La Monnaie de Paris recently reopened as a cultural hub.
Photo: Courtesy of La Monnaie de Paris

La Monnaie de Paris: The Historic Mint Becomes a Cultural Hot Spot

After a six-year makeover, the historic manufacturer reopens with a Michelin-starred restaurant, a cutting-edge art space, and a renewed spirit
The interior of the refreshed La Monnaie. Photo: Bernard Touillon

Boasting a history that stretches back 1,150 years, La Monnaie de Paris, the government–run minting center in the French capital, reopened its doors to the public on September 30, following six years of renovations.

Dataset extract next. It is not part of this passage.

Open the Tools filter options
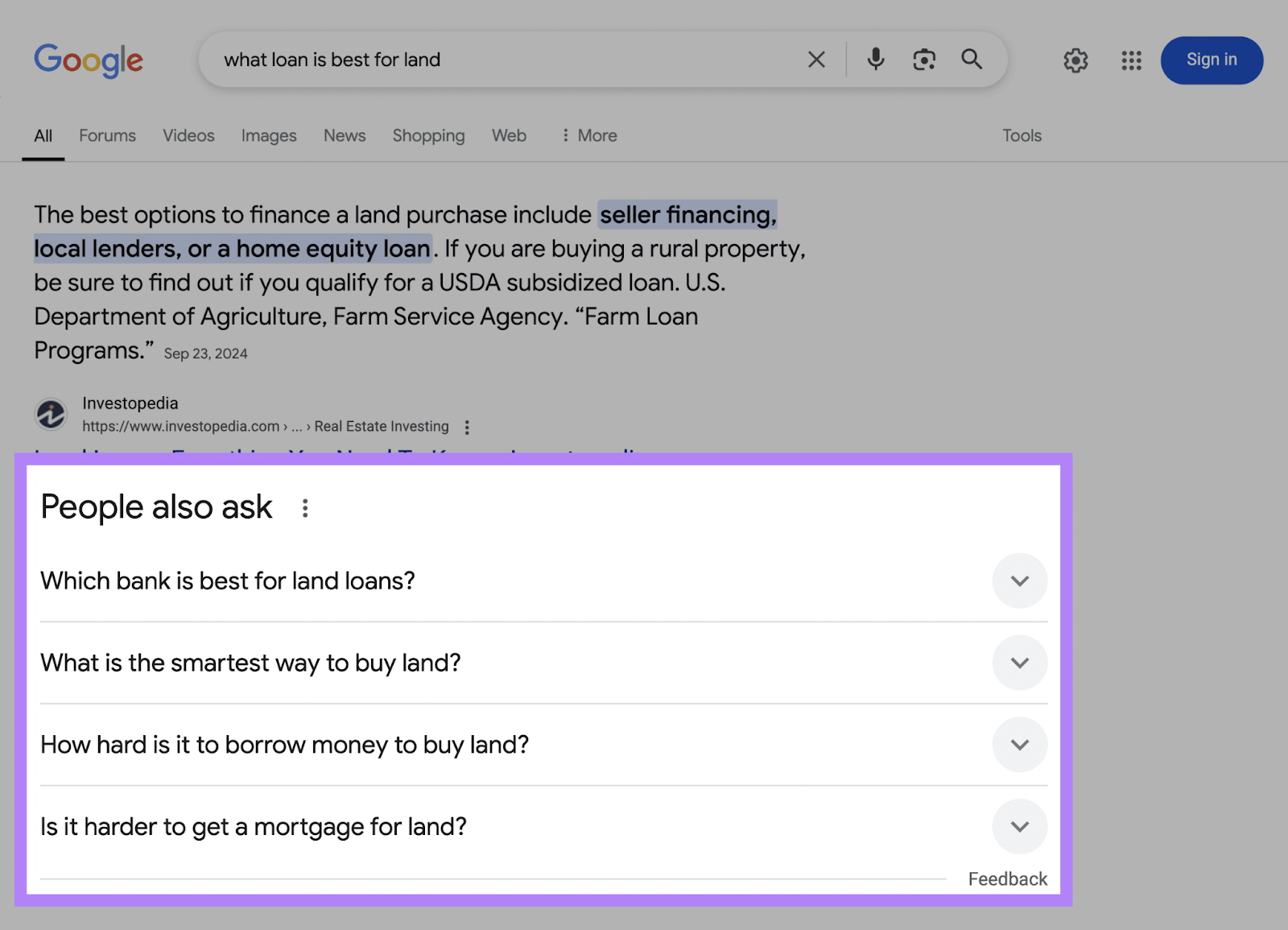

Founded in 864, La Monnaie is the world’s oldest continuously running mint, but it didn’t move to its current location at 11 Quai de Conti until 1775. The manufacturing center was (and still is) responsible for producing Euro coins for France and a number of other countries. After its latest refresh, the Neoclassical structure now serves as a museum, a meeting place for social gatherings, a thoroughfare between the Right and Left Bank, and an exhibition space for contemporary art—complete with the Michelin-starred Guy Savoy Restaurant, and Frappé par Bloom, a farm-to-table café that uses produce from local farmers.

View of the Monnaie de Paris from the Seine. Photo: Bernard Touillon

Designed by architect Jacques-Denis Antoine, the sprawling plant was built between 1767 and 1775. In 2009 Atelier d’architecture Philippe Prost won the competition to complete an $88-million renovation and development of the structure, now officially known as 11 Conti – Monnaie de Paris. Jean-Michel Wilmotte designed the Guy Savoy restaurant and signage inside, while Hervé Baptiste was responsible for the parts dedicated as historical monuments.

A partial view of the rotunda. Photo: Bernard Touillon

Now, visitors can spend an entire day wandering around the courtyards and other offerings on site. Start by exploring the 11 Conti Museum and observe 150 craftsmen at work creating coins in between perusing galleries devoted to the history of the mint. Objects on display include the official Louis XV stamps used to strike the coins to the extremely rare gold money once buried at the bottom of the ocean.

La frappe au balancier is a technique used to hit the coins by pressure. Invented in the sixteenth century, it allows a more regular execution than hammer strike. Visitors can see historic tools such as this at the 11 Conti Museum. Photo: Courtesy of Monnaie de Paris

Then, enjoy a homemade lunch at Frappé par Bloom before climbing the famed Escalier d’Honneur to catch a contemporary art exhibition—on view from October 20 through January 28 is “Women House,” a group show featuring 40 female artists, including Niki Saint Phalle and Louise Bourgeois. Be sure to check out the retail space, where you can pick up coins designed by Jean Paul Gaultier.

Michelin star chef Guy Savoy opened his much-anticipated eatery in the Monnaie de Paris’s secession of rooms on the first floor. Photo: Courtesy of Guy Savoy

“The institution has undergone far-reaching transformations over the past ten years. It has gone through the centuries without surrendering the core elements that define its identity,” said Aurélien Rousseau, the CEO and chairman of La Monnaie, in a statement. “It has opened up itself and it has engaged into new horizons while still remaining true to its past.”

Contemporary glass walls blend harmoniously with the original stone building to create new walkways. Photo: Bernard Touillon
A laboratory microscope to examine coins at 11 Conti Museum. Photo: Jean Marc Martin
Visitors can now spend the day wandering around the striking rooms and courtyards of the new Monnaie. Photo: Bernard Touillon
The 11 Conti Museum offers visitors the chance to see extremely rare gold coins. Photo: Bernard Touillon

La Monnaie de Paris, 11 quai de Conti, Paris.